‘I felt like I’d failed’ Giovanna Fletcher opens up about heartbreaking miscarriage

Giovanna Fletcher has opened up about the devastating miscarriage she suffered when she first started trying to have children with husband Tom Fletcher.

The author and mummy blogger revealed that she felt like she had failed herself and her family after losing her first child six weeks into the pregnancy.

Speaking for Heat World’s Where’s Your Head At? campaign, which aims to have trained mental health first aiders available at all workplaces and colleges, Giovanna admitted that speaking to others who had also suffered a miscarriage helped her deal with her loss.

‘For me [the miscarriage] happened at six weeks, so before we had really told anyone [about the pregnancy],’ she recalled.

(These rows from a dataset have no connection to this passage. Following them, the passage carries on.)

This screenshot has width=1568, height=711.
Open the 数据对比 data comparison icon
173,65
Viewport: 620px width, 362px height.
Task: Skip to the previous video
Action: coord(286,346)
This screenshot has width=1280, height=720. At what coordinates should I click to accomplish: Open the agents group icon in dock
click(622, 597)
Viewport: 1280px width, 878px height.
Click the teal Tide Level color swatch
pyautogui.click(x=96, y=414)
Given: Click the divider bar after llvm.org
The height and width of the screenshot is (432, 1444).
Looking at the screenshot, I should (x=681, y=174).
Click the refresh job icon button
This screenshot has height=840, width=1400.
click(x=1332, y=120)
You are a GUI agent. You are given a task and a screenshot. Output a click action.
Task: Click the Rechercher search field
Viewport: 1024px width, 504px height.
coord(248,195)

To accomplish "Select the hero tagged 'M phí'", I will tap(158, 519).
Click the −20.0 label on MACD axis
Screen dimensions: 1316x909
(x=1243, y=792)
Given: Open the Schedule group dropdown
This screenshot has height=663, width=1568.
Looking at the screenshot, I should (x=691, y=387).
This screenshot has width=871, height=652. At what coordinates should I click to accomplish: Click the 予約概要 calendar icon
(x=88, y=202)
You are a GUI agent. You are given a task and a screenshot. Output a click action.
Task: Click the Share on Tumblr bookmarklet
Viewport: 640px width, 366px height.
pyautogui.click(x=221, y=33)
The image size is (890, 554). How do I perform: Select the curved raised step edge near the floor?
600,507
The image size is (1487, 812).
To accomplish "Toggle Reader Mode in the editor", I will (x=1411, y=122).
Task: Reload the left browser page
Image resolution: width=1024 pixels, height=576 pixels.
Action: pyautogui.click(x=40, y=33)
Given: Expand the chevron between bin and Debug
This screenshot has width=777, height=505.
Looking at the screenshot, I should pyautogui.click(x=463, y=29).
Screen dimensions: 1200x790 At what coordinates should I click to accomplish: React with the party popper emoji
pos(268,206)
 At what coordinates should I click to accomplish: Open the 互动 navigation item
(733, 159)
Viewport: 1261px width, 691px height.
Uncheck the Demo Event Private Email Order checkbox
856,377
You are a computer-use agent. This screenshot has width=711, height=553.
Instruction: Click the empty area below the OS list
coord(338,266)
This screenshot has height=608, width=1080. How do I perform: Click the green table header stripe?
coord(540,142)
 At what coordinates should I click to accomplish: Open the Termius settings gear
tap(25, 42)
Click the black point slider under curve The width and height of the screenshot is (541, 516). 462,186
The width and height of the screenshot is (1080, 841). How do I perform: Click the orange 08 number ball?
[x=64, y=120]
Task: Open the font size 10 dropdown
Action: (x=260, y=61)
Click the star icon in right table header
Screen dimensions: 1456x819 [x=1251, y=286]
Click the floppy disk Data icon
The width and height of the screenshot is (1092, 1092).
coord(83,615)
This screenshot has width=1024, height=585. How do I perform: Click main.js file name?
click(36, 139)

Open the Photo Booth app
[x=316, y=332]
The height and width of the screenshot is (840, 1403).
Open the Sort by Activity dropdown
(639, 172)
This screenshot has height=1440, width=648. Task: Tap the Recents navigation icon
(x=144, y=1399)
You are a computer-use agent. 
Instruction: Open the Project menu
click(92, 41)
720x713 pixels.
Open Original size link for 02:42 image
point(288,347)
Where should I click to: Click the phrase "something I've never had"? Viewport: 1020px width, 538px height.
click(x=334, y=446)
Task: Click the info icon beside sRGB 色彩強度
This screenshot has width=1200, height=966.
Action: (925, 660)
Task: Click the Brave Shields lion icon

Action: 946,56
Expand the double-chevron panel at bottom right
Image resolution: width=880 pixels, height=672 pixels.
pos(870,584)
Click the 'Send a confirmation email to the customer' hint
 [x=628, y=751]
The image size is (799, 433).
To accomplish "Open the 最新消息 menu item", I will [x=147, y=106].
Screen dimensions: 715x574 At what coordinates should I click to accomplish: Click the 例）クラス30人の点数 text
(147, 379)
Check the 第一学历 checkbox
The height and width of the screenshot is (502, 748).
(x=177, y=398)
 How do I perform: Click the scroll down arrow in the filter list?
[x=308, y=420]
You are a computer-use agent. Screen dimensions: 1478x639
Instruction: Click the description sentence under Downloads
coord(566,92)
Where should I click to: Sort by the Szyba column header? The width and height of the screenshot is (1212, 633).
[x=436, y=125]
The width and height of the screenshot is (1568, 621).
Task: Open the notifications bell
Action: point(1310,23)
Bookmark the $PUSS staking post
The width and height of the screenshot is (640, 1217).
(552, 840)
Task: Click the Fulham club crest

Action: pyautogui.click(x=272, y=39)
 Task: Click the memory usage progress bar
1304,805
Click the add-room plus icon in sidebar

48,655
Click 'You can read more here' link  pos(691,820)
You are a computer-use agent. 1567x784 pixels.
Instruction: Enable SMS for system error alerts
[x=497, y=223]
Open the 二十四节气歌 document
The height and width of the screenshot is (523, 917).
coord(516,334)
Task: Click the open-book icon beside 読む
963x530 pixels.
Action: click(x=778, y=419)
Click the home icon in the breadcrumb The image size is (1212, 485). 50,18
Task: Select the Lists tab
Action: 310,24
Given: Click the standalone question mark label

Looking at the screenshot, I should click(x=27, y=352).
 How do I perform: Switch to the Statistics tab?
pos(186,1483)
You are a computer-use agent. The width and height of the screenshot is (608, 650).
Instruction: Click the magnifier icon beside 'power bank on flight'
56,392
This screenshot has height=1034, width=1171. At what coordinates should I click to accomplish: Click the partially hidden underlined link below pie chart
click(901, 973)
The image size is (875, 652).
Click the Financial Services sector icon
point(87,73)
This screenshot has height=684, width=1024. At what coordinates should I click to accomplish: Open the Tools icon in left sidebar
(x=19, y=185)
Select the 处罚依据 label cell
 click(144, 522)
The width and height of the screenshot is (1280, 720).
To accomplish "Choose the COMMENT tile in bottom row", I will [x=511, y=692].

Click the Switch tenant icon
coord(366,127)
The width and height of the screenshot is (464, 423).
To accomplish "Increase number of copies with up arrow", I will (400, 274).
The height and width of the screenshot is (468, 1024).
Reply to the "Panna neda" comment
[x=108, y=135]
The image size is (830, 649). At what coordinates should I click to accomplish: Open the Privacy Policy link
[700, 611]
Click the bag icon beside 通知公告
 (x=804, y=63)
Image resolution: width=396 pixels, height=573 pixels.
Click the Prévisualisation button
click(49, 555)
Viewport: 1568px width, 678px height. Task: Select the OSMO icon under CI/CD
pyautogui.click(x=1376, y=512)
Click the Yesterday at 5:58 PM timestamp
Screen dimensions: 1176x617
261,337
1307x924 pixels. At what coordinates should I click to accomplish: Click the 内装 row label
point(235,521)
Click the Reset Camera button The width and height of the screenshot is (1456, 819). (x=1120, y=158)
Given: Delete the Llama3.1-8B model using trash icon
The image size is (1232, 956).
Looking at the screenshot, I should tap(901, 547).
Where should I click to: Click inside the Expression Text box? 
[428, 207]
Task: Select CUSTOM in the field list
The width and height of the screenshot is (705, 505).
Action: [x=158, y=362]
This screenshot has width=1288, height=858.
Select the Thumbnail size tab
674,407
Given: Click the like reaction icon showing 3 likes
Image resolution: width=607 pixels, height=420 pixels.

‘So then when you are telling people [about your miscarriage], you’re not only telling them that you were pregnant but that you’d lost a child. I felt like I’d failed me, I’d failed Tom [and] I’d failed the baby.’

The expectant mum continued: ‘It was my first taste of motherhood and I think it affected me in a really bad way. But again, talking about it is the best, best thing because you hear how other people have felt and you realise you’re not on your own.’

Giovanna is now expecting her third child with husband Tom. The couple are already parents to four-year-old Buzz and two-year-old Buddy.

She also spoke about the heartbreaking loss in October last year to mark Baby Loss Awareness Week.

Sharing her ordeal on Instagram, she said at the time: ‘I never got to hear a heartbeat or marvel at a scan of my first little baby,’ she grieved. ‘It was over so abruptly. I remember everything about that morning so vividly. The pain, the loss, the feeling of completely failing myself and Tom. I was crushed, angry and hurting.’

Bumpin’ ❤️🤰🏻Xxx

A post shared by Giovanna Fletcher (@mrsgifletcher) on

Back in February, Giovanna said that she’d chosen to speak out about her miscarriage because she thinks that many women are ‘scared to say something’.

‘I felt like I could never say anything to friends because people feel like it’s contagious,’ she detailed at the time.

‘It’s a really rubbish thing that happens and it happens to so many people. All you really want in that moment is a hug. You feel like your body has failed you and that’s your first experience as a mother.’